8b - 8c+ How?
Over on my personal blog the other day I was talking in passing about a period in my life about 9 years ago when I took my best sport climbing grade from around 8b to 8c+ in about a year and a half. On Twitter, Sean picked up on this and thought that would be a good subject for a blog post. Here is the short answer:
I started fingerboarding.
But it’s not as simple as that. So here is the long answer. I was replying to Sean in 140 character stylee that I would explain but there are no secrets and the explanation would be nothing that isn’t in my book 9 out of 10. However, personal stories are always helpful if you highlight how the results link back to the underlying principles.
You might be tempted to take my short answer above and think if you just fingerboard, you too will climb 8c+. It’s unlikely to say the least. That’s because basic strength may well not be your weakness. I think it’s fair to say that most climbers would say they feel their strength level is a performance weakness relative to technique. I’ve spent much of my climbing coaching career repeatedly trying to convince climbers otherwise.
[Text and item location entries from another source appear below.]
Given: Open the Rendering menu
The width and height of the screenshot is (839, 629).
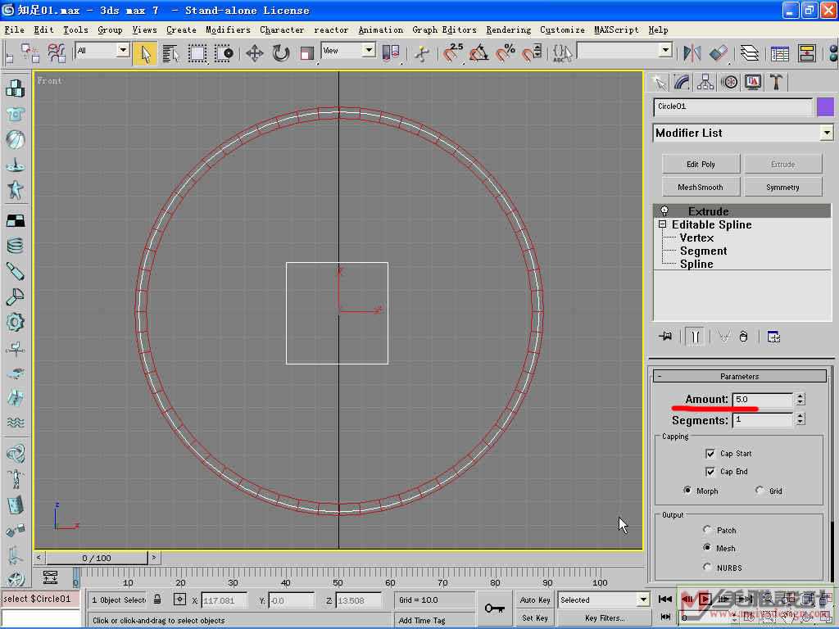Looking at the screenshot, I should [508, 29].
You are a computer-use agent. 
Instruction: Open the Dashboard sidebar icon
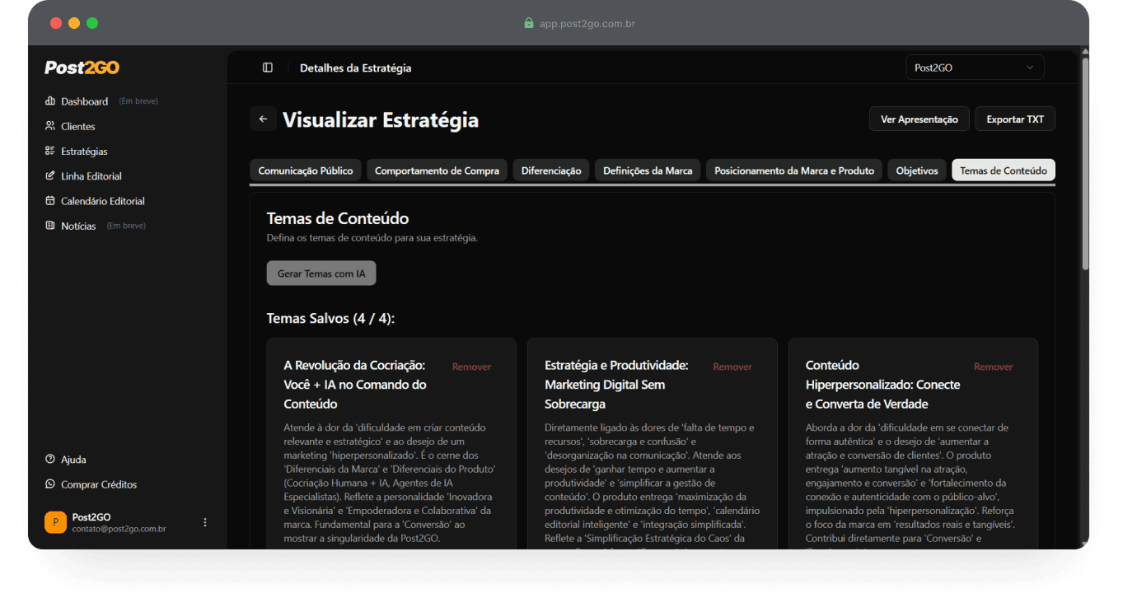[50, 100]
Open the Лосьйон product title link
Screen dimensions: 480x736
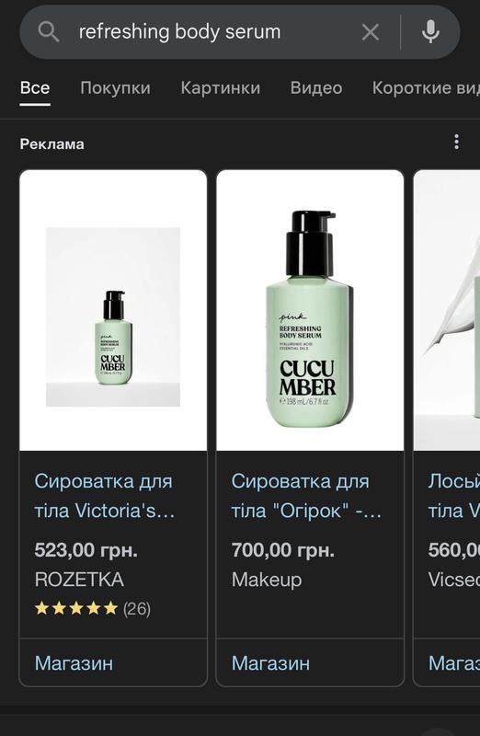pos(453,496)
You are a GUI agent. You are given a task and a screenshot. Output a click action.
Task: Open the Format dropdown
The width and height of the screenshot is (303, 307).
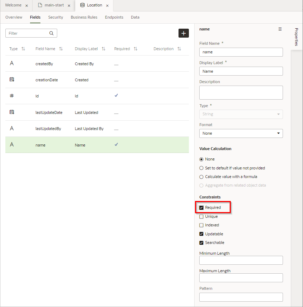click(241, 133)
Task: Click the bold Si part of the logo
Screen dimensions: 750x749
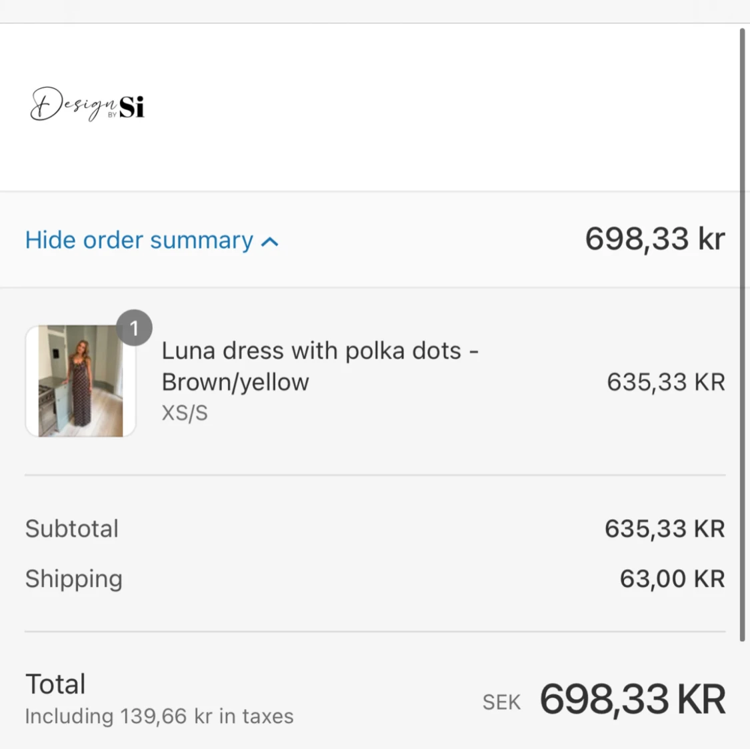Action: 131,106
In fact, in almost every climbing wall on a busy evening you’ll see climbers with enough strength to climb 8c+, but will never even get close to this grade.
What was slightly unusual about my background in climbing was how little I time I spent in climbing walls during that period. I climbed outdoors, year round. My staple diet of climbing was trying super technical projects at Dumbarton Rock. I really valued the fact that they could be cracked by exploring every subtle detail of the technique used to climb them in place of brute strength. When conditions allowed, I’d be teetering about on hard mixed routes, mountain trad, sport climbing, sea cliffs, etc, etc. I had built up a huge depth of experience as a tactician. In other words, if a project was 100% of my strength limit, I’d still have a 100% chance of succeeding on it. Fear of falling, redpoint nerves, mistakes on the lead, finding the best sequence were all things I’d put huge volumes of hours into developing. One thing I hadn’t really done was trained strength properly.
Training was only half on my radar really. I was just a climber having a whale of a time going outside and having adventures trying new routes in places I loved to be. But when I decided to sacrifice some of that to up my level a bit, my strength level was so poor that I had rapid results.
I decided to start in June 2005. The inspiration to start was realising I could climb the Requiem headwall if I really wanted it badly enough. Six days a week, I started the day with around 40 minutes of fingerboard (the same routine I published in 9 out of 10). Then I went round to the Dumbarton boulders and did endurance circuits for another couple of hours, followed by a ten mile run. Sometimes I’d go for a second run late at night, at a relaxed pace, just to wind down. At the weekend I went climbing in the mountains if the weather was good. I worked before and after my training, at home of course - a working from home job with flexible hours is a good catalyst for climbing performance.
I didn’t vary the training all that much for many weeks at a time, although the ‘real’ climbing days were as varied as ever. But I did start gently with the fingerboarding, building up very steadily for the first 6 weeks. And that was against a background of already doing a large volume of bouldering for a decade beforehand. Without these factors, I’d likely have got injured, not stronger.
After three months I went back to an 8c project I’d previously failed on and was completely shocked when I linked it first try from the second move to the top on my shunt in freezing conditions. Later in the winter I completed Font 8b projects at Dumbarton, Rhapsody the following spring, and my first 8c+ sport route shortly afterwards.
I can’t overemphasise the importance of the previous decade of building up those skills in being a solid all-round climber. The pure finger strength was just the final piece of the puzzle. The fashion in the popular climbing culture is very much revolving around physical strength right now. The underlying message is ‘let’s train like proper athletes’ and that means this kind of stuff. That’s great, but it is nothing if you miss the crucial toe-hook that knocks a grade off the problem, or you are so scared you crush the rock as soon as you are 20 feet above a bolt. The strength level generally among climbers these days is mind blowing. Training like proper athletes means being able to use every ounce of strength in your muscles at the right moment. While you might be able to one-arm a crimp in 6 months with nothing but a piece of wood above your doorframe, you can’t shortcut learning to be able to do something good with all that strength.
2 comments:
Enjoyed this. Great to hear in blog form, the process of someone so elite.
Thanks again.
Love it! I've just started stepping back, training just finger strength. 7 years of climbing outdoors and learning how to try hard has provided a great base of technique and a safe place to start training. Hopefully I can go from 8a to 8?... Time will tell. Well written and great read.